Além da ligação com o ramo de aviação, o empresário tem investimentos em redes hoteleiras e exploração de petróleo, entre outros.

Efromovich destacou os resultados da rede Movich Hotels, da qual é sócio em oito hotéis na Colômbia. Segundo ele, a administração conseguiu se manter com inovações, apesar da pandemia do coronavírus, que atingiu duramente todos os setores da economia.

Graças às mudanças e à busca de segurança para os hóspedes, alguns hotéis conseguiram até mesmo produzir os alimentos necessários, incluindo frutas e vegetais orgânicos.

Sem força financeira para a Avianca

Efromovich perdeu o controle da Avianca Holdings em 2019 porque não conseguiu honrar um acordo de cobertura para um empréstimo à United Airlines, sediada nos Estados Unidos, que, por sua vez, entregou a administração da principal companhia aérea colombiana ao sócio minoritário Kingsland.

Perguntado se estava interessado em reinvestir na empresa, ele alegou não ter "o músculo financeiro para tentar, porque os números são consideráveis".

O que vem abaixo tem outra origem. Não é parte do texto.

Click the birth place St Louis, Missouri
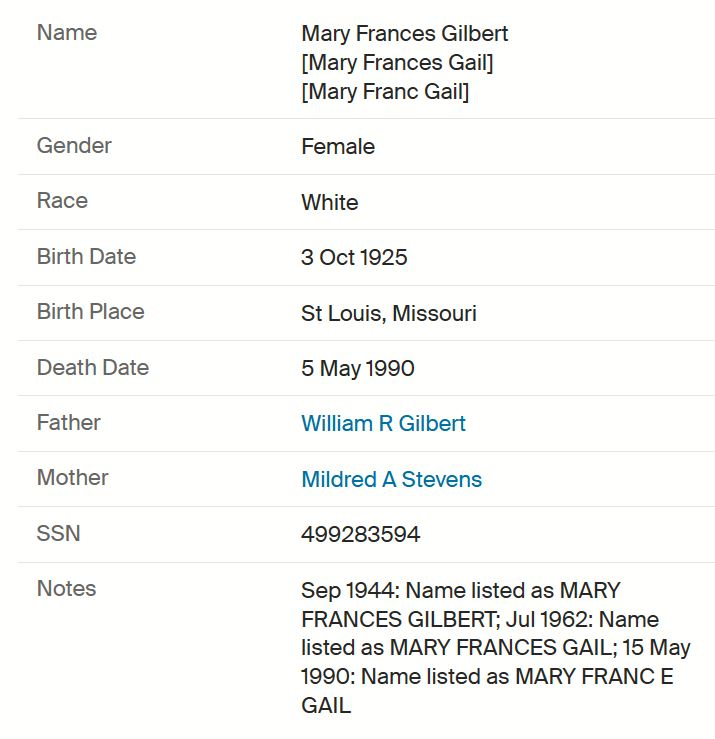The height and width of the screenshot is (739, 715). pyautogui.click(x=389, y=313)
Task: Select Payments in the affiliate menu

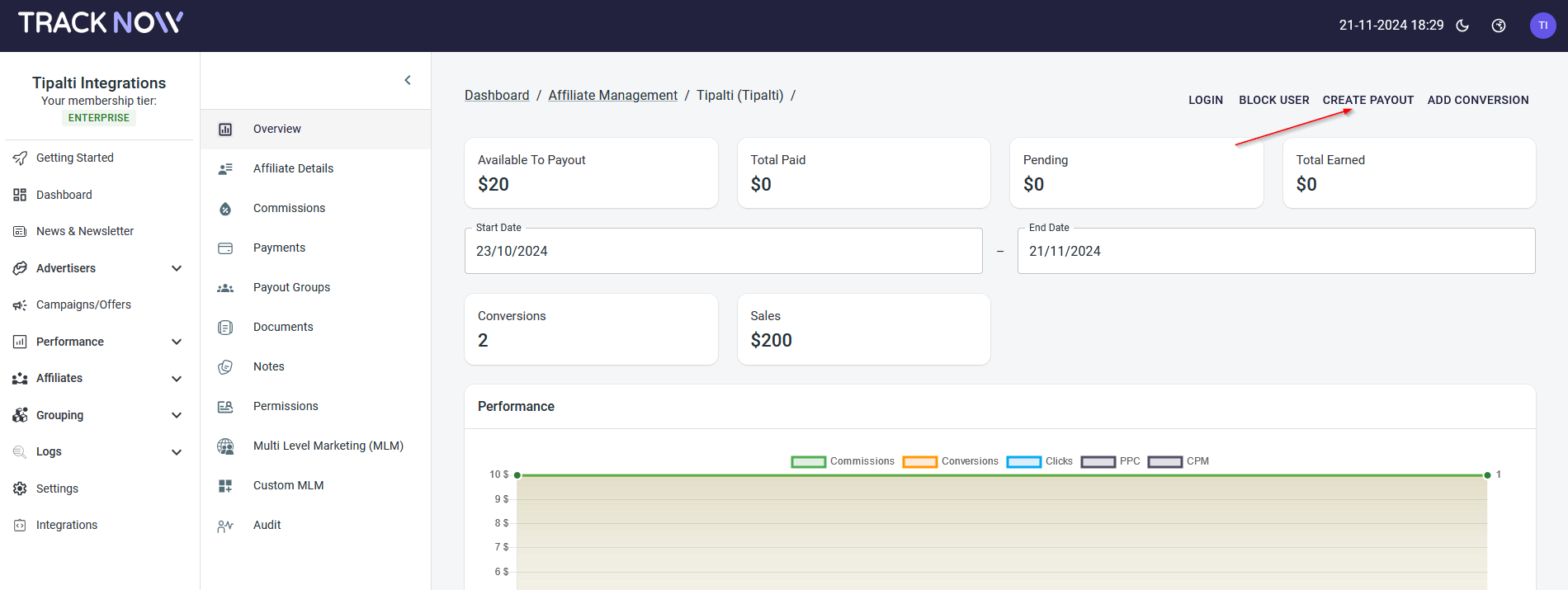Action: (x=279, y=248)
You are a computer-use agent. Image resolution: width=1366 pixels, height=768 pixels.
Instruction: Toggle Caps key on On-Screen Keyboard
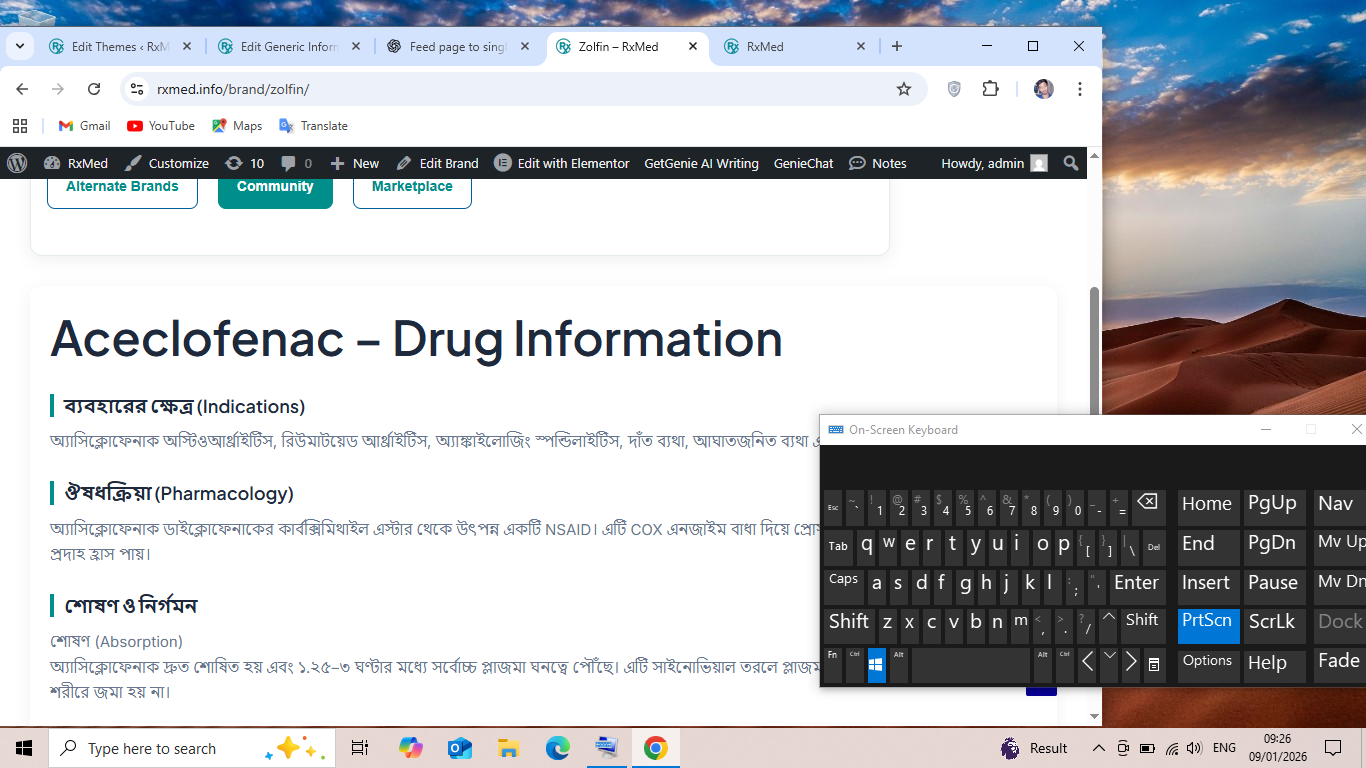pyautogui.click(x=843, y=582)
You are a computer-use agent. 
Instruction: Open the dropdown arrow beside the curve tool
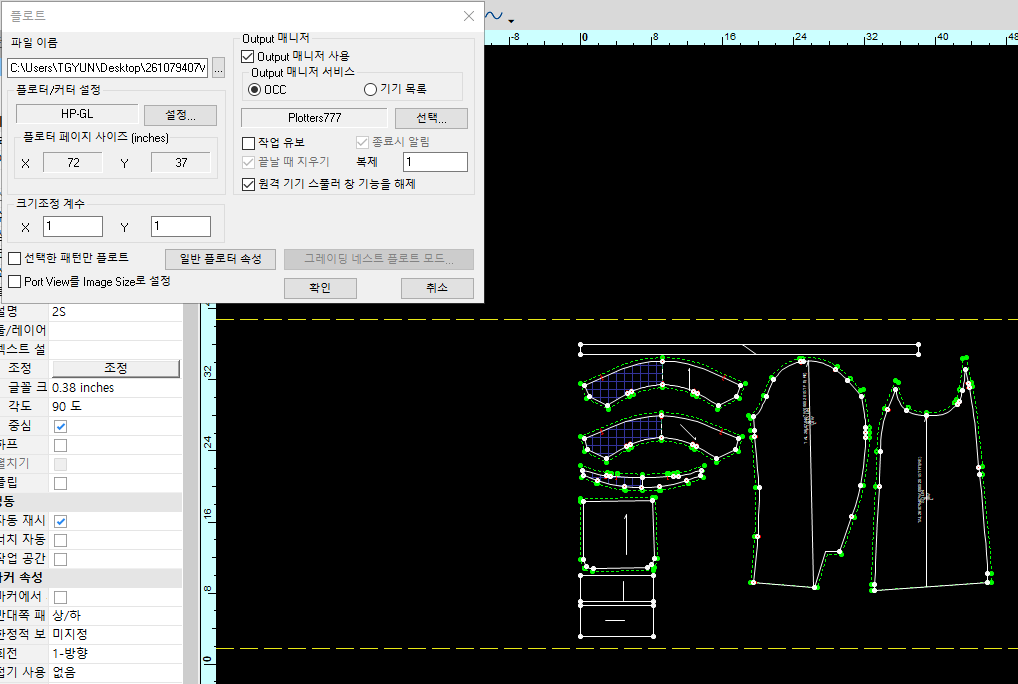point(511,21)
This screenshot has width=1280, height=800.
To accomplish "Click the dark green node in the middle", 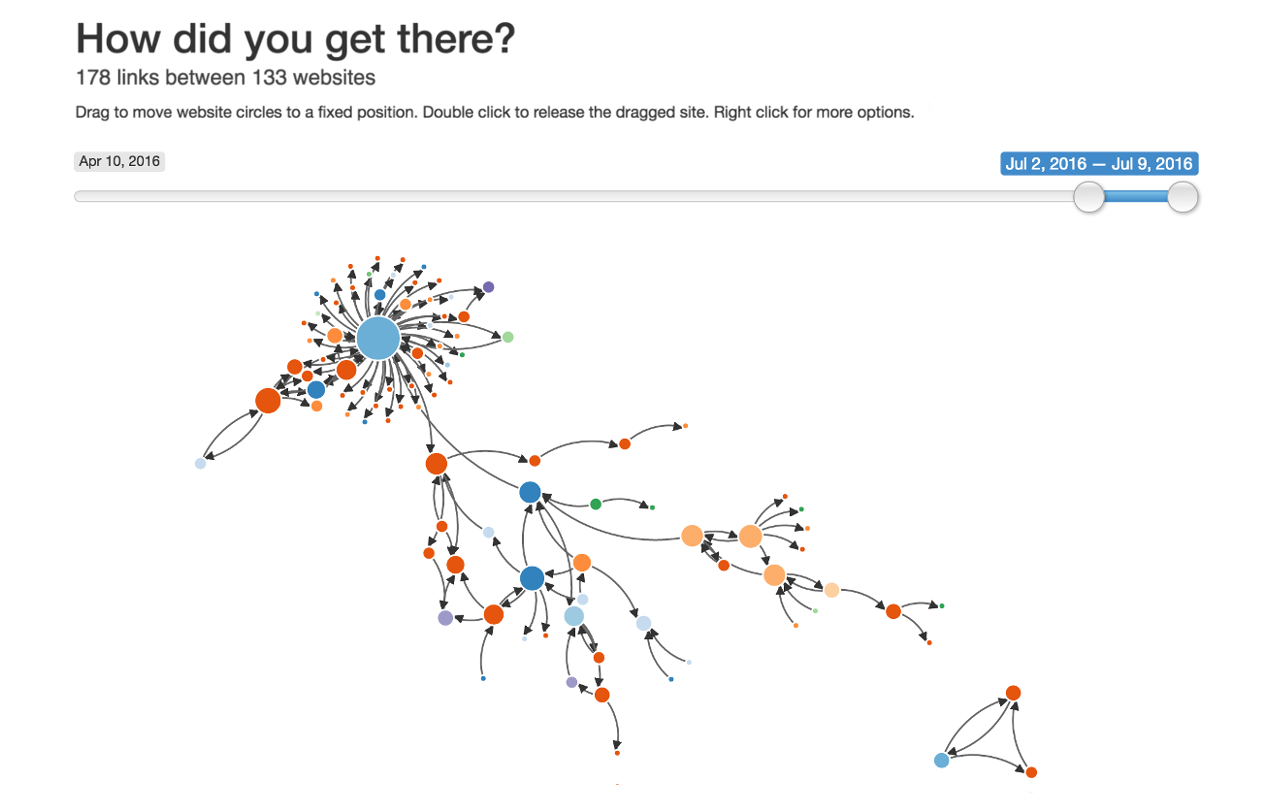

O executivo admitiu não saber o que vai acontecer com a Avianca e que tem pouca informação privilegiada, embora tenha reconhecido que a empresa representou uma parte significativa de sua vida como homem de negócios e como pessoa.

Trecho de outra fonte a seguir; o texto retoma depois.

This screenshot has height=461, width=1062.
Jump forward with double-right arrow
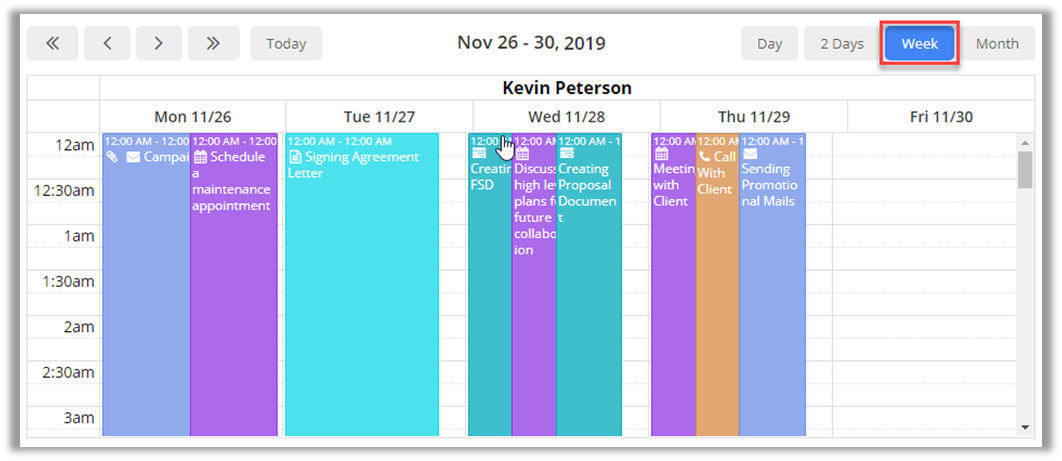point(213,43)
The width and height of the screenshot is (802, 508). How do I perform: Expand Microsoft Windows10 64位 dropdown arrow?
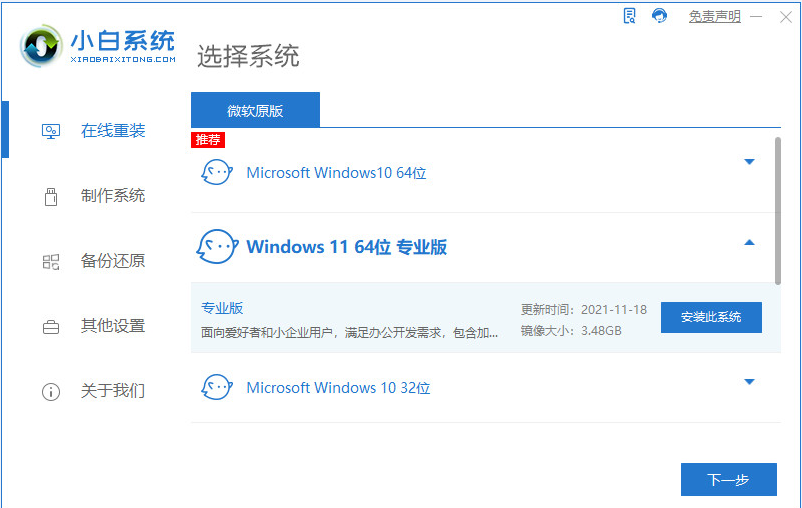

Por outro lado, Efromovich descartou, pelo menos a curto prazo, a possibilidade de entrar no ramo da aviação na Itália.

Apesar de ter tido interesse em comprar a Alitalia, não foi possível fechar negócio. Segundo o empresário, que não entrou em detalhes, o governo do país europeu "tomou outro caminho".

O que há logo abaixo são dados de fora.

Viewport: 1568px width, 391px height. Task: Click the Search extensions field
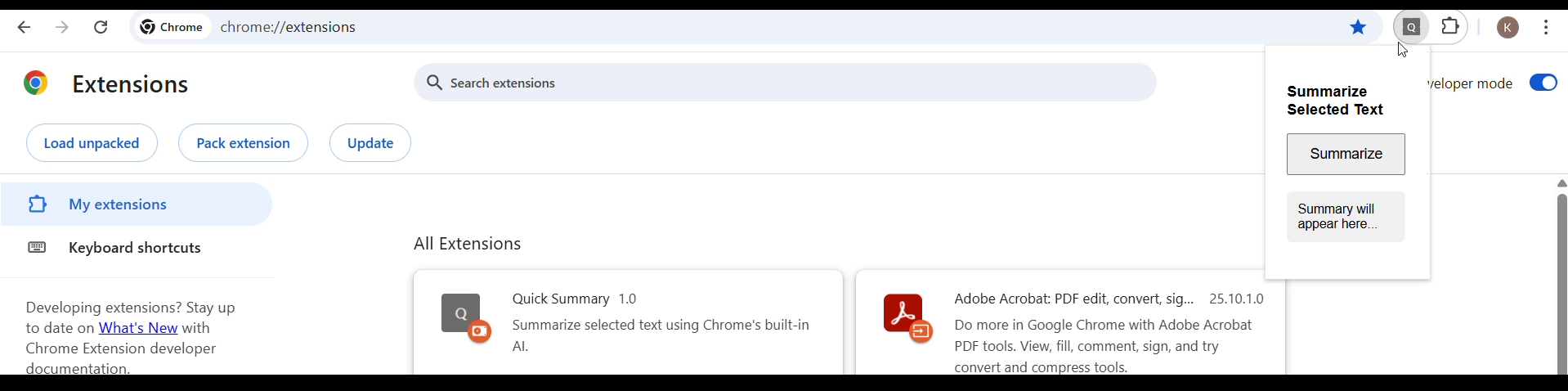[x=785, y=83]
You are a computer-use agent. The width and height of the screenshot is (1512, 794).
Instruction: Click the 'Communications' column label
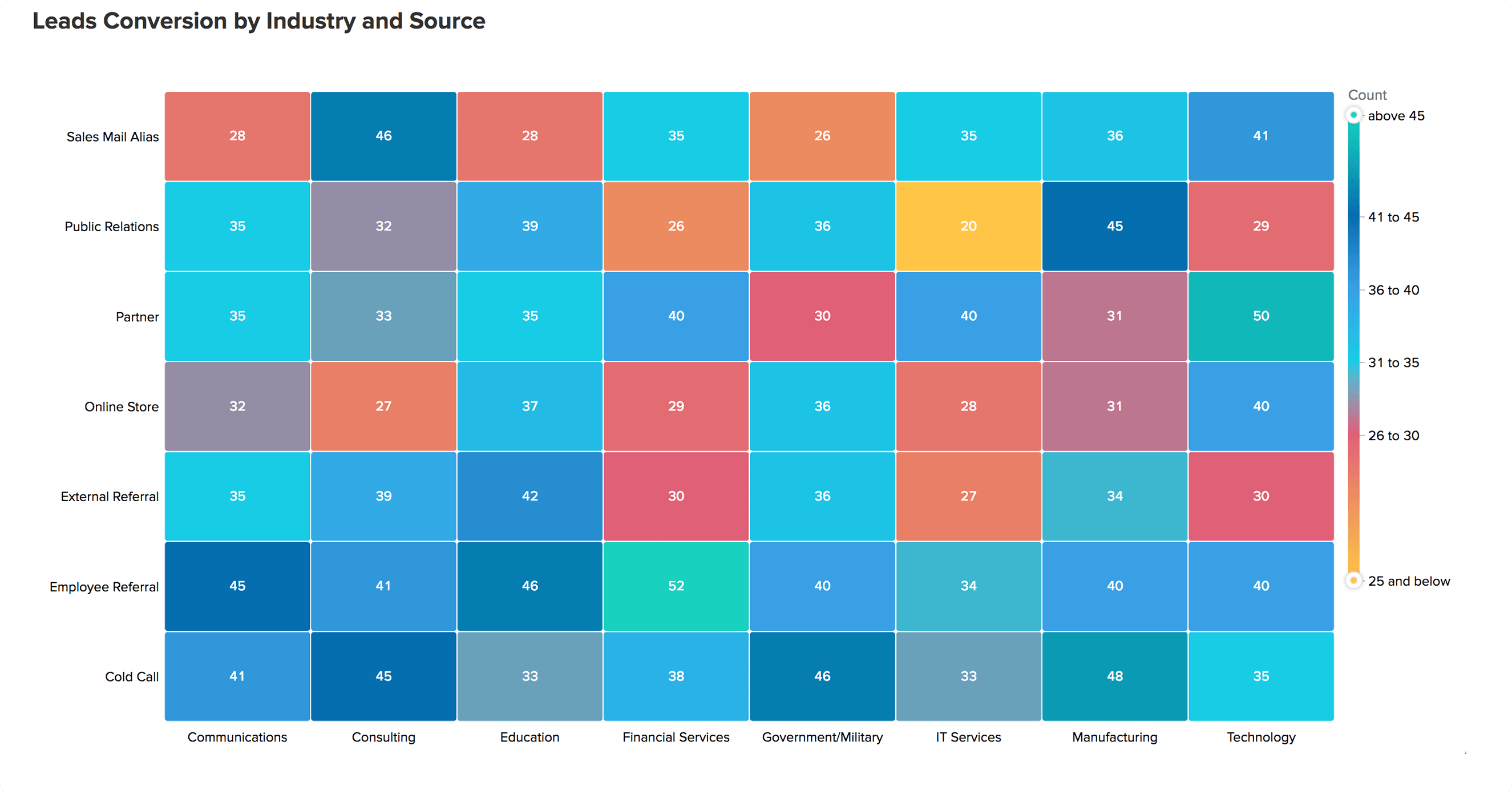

Sobre a Avianca Líneas Aéreas, que opera a marca Avianca na Argentina, ele revelou que a companhia poderia voltar a operar voos por ter chegado a um acordo com os credores.

Satisfação com absolvição

Efromovich se disse satisfeito porque na semana passada um juiz federal em Brasília o absolveu e a seu irmão, José, em uma acusação de lavagem de dinheiro.

Os executivos foram denunciados pelo Ministério Público em setembro de 2020, acusados de pagar milhões em propina para obter contratos na Transpetro.

Ele classificou as acusações como "fabricações", mas descartou processar o Estado brasileiro para receber uma compensação financeira.

De acordo com a decisão do juiz Marcus Vinicius Reis Bastos, da 12ª Vara Federal de Brasília, onde o caso correu, as alegações da acusação não apresentaram provas dos crimes e, portanto, a acusação não tem "causa justa".